The fallacy of popular metrics like color histograms is clear when one compares the images from a stock photo agency to those generally found on the Internet. While the former have been carefully rendered to a normalized intent, the latter are most often the raw output from digital cameras or scanners. A first step is to clearly specify for each image whether it is rendered for a particular output medium or unrendered. A family of large-gamut rendered/unrendered color encoding specifications has recently been proposed under the designation RIMM/ROMM RGB and the paper "Color encodings for image databases" in the session on Valorizing Images is a clear presentation of these issues.
A second step is to develop bottom-up algorithms that can perform a canonical rendering operation, a process variously referred to as automatic enhancement or intelligent enhancement. At last year's Internet Imaging II conference R. Eschbach and D. Pfeiffer had each presented the state of the art in this field.
This year we give special consideration to fundamental research necessary to invent algorithms for estimating the rendering intent of images. First in his invited paper 4672-01, "Natural Image Database and illuminant classification research," Prof. Tominaga shows how to build a reference database.

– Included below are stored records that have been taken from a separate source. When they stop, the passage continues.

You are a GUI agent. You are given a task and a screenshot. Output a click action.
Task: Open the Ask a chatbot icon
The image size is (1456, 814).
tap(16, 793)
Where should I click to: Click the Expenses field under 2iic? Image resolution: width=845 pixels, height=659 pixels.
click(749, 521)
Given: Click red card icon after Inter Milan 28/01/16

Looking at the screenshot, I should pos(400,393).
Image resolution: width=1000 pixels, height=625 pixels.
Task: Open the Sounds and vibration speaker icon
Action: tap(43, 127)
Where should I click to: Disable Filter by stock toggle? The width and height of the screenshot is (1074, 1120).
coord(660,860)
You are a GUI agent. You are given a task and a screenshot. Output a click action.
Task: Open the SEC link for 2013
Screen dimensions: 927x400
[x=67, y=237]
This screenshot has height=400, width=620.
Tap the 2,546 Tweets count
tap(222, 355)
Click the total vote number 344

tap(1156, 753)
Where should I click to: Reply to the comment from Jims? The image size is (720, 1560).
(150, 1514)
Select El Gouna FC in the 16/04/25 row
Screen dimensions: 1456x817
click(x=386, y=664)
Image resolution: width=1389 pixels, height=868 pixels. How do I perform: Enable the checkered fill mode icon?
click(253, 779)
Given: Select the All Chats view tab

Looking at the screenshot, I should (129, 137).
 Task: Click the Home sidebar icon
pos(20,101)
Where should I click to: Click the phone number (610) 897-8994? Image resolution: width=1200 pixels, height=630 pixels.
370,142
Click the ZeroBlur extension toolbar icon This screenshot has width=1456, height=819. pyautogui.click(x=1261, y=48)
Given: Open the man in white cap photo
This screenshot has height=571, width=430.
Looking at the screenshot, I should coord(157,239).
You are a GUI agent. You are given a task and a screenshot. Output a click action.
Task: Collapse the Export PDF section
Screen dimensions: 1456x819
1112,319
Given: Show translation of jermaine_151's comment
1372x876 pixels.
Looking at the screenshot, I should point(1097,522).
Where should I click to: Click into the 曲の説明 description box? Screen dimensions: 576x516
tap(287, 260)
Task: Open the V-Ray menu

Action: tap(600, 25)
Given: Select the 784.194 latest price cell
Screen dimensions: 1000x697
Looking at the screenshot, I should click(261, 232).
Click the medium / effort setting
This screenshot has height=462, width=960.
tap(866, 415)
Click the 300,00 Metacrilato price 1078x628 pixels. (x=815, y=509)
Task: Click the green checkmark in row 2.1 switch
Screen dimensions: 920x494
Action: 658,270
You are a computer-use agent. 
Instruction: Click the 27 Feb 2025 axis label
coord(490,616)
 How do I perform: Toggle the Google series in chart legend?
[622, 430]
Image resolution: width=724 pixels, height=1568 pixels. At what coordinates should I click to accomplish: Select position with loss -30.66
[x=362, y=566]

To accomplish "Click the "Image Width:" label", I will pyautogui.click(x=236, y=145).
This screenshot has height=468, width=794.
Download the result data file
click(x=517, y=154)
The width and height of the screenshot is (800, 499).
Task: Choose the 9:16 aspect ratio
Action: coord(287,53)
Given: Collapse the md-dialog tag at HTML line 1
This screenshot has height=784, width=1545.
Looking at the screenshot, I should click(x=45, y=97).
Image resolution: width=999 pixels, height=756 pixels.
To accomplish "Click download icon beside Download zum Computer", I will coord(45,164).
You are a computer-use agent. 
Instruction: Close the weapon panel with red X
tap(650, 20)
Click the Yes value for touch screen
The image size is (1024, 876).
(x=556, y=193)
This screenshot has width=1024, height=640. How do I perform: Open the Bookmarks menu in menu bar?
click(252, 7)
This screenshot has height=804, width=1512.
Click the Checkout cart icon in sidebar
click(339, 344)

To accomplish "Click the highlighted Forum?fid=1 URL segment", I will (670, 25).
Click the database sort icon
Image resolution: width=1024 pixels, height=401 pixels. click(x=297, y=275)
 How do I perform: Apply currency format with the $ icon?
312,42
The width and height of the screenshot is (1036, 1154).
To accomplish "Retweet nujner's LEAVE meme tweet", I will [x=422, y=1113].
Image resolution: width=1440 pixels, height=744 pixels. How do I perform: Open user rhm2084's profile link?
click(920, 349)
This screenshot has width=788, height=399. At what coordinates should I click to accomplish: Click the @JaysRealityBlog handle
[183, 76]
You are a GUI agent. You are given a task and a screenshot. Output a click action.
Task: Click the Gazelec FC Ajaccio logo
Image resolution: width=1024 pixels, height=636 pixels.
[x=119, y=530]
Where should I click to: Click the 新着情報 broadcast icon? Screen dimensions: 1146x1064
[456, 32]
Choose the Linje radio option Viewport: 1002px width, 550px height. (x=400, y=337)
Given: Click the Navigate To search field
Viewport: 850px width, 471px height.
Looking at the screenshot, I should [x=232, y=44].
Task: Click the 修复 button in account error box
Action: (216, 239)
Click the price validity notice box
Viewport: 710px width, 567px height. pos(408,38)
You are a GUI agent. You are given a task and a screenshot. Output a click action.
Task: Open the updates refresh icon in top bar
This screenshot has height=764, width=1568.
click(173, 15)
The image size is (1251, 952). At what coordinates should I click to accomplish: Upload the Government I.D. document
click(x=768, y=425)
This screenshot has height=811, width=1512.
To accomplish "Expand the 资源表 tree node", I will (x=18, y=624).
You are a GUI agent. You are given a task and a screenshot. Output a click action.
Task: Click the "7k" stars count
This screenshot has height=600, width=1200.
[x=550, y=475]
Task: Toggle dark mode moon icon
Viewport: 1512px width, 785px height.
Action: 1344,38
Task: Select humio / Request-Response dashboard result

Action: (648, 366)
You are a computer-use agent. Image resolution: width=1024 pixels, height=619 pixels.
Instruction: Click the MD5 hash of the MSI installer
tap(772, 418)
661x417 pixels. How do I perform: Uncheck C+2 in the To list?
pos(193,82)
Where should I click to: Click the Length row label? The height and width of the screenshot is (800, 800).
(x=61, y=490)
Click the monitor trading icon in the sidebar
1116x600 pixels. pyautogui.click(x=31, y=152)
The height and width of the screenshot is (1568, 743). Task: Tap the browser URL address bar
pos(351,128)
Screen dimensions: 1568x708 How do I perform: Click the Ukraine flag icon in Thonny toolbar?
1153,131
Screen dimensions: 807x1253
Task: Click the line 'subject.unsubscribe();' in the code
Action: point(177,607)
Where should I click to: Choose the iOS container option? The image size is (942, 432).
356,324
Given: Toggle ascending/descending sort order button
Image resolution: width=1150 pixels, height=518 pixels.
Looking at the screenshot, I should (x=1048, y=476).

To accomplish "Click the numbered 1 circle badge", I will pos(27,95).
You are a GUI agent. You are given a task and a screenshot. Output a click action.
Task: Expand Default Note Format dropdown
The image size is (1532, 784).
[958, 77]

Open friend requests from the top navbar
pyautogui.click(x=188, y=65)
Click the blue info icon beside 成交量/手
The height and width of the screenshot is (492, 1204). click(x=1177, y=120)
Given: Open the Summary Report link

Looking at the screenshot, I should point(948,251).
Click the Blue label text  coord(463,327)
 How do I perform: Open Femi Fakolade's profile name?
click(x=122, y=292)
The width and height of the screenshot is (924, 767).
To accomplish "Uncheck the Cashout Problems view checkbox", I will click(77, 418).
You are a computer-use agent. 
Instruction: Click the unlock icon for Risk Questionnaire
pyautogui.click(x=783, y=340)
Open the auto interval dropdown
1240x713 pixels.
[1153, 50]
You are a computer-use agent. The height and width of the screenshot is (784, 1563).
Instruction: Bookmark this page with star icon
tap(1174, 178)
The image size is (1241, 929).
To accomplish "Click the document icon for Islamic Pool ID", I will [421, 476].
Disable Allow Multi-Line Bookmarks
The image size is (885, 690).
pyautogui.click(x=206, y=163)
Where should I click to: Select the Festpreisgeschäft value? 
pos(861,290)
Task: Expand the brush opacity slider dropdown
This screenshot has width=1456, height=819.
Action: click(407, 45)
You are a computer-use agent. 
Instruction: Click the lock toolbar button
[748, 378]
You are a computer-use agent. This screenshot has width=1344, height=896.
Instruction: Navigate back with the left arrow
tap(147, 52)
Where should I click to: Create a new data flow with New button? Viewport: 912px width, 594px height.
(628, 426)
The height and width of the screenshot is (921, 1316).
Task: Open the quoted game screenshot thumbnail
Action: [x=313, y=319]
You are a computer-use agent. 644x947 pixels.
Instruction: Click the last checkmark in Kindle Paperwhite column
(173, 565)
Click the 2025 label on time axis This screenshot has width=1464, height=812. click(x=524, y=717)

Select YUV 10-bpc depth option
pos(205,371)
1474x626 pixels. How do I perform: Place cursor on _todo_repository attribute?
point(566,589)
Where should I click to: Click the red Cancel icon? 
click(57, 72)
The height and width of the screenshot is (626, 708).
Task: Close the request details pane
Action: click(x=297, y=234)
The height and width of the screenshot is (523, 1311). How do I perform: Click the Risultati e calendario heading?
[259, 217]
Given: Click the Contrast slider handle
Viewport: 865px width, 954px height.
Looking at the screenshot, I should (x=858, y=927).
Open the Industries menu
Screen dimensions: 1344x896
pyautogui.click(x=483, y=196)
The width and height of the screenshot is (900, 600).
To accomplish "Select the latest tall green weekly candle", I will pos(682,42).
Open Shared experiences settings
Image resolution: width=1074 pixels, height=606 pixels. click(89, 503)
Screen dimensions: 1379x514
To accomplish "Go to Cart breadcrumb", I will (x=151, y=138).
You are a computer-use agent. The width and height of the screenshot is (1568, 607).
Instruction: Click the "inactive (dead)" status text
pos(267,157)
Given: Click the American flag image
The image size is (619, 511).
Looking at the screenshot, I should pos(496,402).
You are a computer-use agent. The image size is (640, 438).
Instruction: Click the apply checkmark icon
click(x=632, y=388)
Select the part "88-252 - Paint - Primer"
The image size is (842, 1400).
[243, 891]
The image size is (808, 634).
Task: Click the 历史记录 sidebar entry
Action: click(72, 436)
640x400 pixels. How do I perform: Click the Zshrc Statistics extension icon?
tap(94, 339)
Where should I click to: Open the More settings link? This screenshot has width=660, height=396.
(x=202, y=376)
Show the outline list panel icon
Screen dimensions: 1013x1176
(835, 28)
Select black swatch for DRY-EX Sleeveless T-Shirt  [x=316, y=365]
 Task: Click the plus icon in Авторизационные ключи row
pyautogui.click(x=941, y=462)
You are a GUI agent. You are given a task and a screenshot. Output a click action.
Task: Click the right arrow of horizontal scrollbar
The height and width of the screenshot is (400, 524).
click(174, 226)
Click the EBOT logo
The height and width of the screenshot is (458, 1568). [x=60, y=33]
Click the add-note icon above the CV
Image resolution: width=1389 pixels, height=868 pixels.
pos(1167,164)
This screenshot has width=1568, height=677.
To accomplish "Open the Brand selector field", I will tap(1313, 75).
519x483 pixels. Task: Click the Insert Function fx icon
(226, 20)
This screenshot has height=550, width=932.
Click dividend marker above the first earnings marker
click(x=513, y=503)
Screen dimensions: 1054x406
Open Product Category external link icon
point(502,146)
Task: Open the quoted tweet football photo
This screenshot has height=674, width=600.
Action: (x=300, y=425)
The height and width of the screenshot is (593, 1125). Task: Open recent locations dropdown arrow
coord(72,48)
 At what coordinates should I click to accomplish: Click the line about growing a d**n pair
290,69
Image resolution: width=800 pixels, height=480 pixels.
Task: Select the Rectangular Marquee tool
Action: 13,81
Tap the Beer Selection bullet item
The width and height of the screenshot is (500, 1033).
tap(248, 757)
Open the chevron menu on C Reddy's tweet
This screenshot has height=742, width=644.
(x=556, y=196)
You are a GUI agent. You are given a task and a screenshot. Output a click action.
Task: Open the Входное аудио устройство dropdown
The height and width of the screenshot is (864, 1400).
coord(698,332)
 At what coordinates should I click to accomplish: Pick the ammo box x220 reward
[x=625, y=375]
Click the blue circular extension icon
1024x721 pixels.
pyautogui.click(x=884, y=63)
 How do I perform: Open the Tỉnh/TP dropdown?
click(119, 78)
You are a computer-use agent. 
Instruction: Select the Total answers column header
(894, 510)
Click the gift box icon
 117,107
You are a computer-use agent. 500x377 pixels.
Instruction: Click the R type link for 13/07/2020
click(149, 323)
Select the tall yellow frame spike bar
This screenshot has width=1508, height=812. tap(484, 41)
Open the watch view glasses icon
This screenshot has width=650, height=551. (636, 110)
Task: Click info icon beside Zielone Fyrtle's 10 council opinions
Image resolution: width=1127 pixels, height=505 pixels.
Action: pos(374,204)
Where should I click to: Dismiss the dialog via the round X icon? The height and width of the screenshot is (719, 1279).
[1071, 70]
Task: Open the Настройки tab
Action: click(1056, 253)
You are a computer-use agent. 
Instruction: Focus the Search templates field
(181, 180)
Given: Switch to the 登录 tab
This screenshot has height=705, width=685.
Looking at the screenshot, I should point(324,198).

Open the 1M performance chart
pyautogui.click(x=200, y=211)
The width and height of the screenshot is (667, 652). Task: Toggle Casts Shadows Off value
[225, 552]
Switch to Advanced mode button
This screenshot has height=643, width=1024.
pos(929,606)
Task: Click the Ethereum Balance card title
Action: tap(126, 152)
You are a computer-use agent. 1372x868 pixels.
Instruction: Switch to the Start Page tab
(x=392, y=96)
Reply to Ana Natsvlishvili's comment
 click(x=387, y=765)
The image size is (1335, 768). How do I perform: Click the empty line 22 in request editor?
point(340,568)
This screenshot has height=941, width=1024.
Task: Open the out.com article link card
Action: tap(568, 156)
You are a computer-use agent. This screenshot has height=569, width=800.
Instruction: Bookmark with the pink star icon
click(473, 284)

Second, in a joint session with the Human Vision and Color Imaging conferences we review the progress in Retinex since its inception 40 years ago. In this session the top researchers in the field reveal the current understanding of Retinex and how it is applied to electronic imaging. Retinex is important because it allows to process pixels in their spatial context, thus providing a basis for developing more sophisticated bottom-up algorithms.
The other sessions in the conference are devoted to subjects in which more progress has been made and the results are less controversial, albeit still important. To underline the emphasis on systems, the first session is dedicated to systems and architecture, but eventually internet imaging is for real people and the second session is on human-computer interaction.
Today's network bandwidth and computer graphics accelerators is enabling a trend towards more use of animation and video in internet imaging. The latest results are presented in session 3.
As mentioned earlier, there is a need for top-down methods, and a first step is to find suitable image representations, the topic for session 4 Monday afternoon before the poster session. The next step is feature extraction, the topic for session 6.
Today in evaluating research the question is no longer how hard was it and how many other scientists have built on it. Today one of the first questions is what new business models it enables. Consequently, valorizing images is an important topic for success in research and session 5 presents papers with very interesting perspectives.
Session 7 is on performance analysis and benchmarking. The conference concludes with the mini-symposium on Retinex at 40.
We hope our conference and the EI receptions give you the opportunity to renew old friendships and network with new contacts, leading to new breakthroughs in your research. We look forward to learn about your progress in a paper submitted to Internet Imaging IV in 2003.